In response to James Whalen’s opinion in the Sept. 18 Wednesday Journal [‘Acoustical litter’ is a health risk, Viewpoints], I’d like to add that leaf blowers contribute to particle pollution in the air due to their dirty exhaust and simple nature of blowing around debris at up to 200 mph. The ALA (American Lung Association) states that short-term increases in particle pollution have been linked to death from respiratory and cardiovascular causes, including strokes; increased mortality in infants and young children; increased numbers of heart attacks, especially among the elderly or those with heart conditions; inflammation of lung tissue in young, healthy adults; increased emergency room visits for patients suffering from acute respiratory ailments; increased hospitalization for asthma among children; and increased severity of asthma attacks in children.
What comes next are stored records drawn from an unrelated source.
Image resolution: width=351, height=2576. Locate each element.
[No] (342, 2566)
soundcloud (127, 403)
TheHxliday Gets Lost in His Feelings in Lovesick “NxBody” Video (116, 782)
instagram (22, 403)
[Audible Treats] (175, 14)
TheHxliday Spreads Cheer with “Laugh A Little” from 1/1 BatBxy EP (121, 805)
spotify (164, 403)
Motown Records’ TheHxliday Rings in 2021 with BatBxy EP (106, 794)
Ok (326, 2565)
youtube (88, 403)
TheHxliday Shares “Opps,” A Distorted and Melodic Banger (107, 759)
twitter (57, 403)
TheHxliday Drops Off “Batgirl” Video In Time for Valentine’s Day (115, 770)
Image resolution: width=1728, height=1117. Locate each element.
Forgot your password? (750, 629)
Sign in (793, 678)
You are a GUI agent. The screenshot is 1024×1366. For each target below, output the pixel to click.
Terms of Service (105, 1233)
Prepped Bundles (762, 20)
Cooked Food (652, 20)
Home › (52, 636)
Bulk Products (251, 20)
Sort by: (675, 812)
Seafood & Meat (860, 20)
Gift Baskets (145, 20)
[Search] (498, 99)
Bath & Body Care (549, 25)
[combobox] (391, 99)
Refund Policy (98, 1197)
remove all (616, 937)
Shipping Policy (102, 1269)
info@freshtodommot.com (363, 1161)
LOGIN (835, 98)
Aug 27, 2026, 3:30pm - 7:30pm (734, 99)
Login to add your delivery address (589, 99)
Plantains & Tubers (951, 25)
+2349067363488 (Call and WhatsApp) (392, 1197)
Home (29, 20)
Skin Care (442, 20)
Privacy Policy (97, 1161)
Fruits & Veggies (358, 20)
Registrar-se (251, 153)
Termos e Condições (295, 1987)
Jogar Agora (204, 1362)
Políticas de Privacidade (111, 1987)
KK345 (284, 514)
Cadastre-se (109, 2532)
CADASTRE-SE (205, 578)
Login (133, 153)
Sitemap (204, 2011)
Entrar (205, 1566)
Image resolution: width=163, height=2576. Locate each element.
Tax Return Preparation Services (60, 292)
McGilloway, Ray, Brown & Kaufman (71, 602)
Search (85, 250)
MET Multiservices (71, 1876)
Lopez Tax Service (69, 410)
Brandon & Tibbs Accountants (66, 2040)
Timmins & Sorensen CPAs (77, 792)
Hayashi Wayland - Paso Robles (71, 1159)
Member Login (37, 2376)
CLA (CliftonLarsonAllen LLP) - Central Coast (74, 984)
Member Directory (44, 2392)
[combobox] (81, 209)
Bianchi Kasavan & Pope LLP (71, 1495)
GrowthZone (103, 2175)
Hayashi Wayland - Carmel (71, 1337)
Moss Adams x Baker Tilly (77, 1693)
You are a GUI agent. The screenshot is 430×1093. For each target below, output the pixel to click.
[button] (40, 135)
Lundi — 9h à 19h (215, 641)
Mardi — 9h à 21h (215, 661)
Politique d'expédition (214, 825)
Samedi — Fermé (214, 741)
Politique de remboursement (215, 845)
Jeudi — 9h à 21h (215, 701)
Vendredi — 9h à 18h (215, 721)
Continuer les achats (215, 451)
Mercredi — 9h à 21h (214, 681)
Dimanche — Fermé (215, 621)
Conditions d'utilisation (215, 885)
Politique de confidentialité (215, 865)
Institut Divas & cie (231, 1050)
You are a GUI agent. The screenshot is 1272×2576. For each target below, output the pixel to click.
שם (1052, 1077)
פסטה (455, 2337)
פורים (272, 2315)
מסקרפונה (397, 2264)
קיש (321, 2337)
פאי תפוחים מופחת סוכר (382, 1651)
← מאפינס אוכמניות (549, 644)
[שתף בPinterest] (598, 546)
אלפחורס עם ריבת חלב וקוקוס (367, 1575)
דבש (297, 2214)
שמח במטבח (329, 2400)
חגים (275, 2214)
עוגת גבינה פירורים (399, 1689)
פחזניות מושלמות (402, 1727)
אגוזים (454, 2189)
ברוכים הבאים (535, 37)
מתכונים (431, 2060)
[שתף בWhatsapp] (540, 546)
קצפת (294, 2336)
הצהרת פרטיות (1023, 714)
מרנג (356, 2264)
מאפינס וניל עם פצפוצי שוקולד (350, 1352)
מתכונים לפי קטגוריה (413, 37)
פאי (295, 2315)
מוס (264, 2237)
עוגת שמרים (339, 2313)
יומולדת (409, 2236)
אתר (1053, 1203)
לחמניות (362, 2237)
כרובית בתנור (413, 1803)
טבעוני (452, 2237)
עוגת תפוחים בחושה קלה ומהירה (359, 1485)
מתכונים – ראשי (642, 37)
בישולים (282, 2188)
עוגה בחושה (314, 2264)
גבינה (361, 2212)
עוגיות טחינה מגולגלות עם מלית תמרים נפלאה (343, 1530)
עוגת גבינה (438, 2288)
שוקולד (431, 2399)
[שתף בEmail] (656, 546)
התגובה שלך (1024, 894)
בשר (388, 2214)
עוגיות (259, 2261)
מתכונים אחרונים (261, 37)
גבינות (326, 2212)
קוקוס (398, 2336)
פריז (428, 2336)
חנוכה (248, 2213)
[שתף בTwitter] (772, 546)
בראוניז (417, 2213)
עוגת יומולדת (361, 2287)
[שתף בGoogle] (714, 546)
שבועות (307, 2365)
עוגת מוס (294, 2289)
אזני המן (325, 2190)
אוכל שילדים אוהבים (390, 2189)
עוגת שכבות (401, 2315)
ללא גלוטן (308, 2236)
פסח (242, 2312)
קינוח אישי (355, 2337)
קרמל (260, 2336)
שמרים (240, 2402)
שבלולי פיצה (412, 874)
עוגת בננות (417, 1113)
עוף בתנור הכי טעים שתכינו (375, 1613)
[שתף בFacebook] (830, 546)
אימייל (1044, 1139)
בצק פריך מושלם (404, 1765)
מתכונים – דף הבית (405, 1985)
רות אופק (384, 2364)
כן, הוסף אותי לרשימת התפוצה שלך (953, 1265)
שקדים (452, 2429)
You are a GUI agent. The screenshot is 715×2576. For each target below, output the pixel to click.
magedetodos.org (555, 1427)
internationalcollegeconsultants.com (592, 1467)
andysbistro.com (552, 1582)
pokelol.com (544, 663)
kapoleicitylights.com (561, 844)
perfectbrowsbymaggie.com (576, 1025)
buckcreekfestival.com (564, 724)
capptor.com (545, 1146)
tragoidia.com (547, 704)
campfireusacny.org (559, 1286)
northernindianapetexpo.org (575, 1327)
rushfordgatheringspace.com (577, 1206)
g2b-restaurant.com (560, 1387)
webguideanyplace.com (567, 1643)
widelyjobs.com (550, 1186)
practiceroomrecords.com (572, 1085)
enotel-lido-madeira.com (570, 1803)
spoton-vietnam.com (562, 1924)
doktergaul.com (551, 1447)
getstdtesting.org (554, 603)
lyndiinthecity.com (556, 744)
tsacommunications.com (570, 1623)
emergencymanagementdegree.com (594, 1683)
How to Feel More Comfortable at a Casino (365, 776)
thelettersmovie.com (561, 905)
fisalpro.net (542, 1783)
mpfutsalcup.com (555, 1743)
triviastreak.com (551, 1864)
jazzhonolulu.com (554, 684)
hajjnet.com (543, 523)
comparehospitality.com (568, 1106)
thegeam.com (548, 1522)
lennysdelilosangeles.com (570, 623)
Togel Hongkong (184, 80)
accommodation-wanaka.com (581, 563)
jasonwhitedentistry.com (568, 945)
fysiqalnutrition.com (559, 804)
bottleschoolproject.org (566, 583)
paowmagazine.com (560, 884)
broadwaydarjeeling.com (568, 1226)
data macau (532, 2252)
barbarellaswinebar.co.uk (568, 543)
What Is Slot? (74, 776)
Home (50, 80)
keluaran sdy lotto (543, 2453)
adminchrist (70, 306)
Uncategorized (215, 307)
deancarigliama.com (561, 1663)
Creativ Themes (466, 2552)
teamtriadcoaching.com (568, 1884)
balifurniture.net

So, as our eco-minded Oak Park community continues to do all the wonderful things like set out rain barrels to recycle water, re-use shopping bags, drive efficient vehicles, and grow native plants in our yards to attract butterflies, we should also pay closer attention to the daily assault of fossil-fuel-burning, outdated combustion engine-type leaf blowers.
If it costs a little more per month to ask our landscaping professionals to find alternative ways to clean up, we should be willing to pay it, for the sake of everyone’s health. These types of engines have been banned in some waterways because of the pollution they cause to aquatic life. But every day for roughly nine months out of the year in this region, we are still tolerating these “aural monstrosities” as Mr. Whalen describes them, on our own front lawns.
The village of Oak Park has a noise ordinance that pertains to leaf blowers, but because of an omission pertaining to specific noise levels, the ordinance has little value.
As Mr. Whalen points out, other communities have taken their residents’ health and noise concerns seriously, by completely banning gas leaf blowers. Surely there is something that our village officials can do to update its policies regarding these machines, but in the meantime we can all make better choices when it comes to lawn care and our health.
Our village asks us to join the international movement to eliminate single-use plastics. Let’s take that same mindset and use alternative ways to maintain the yards our kids play on.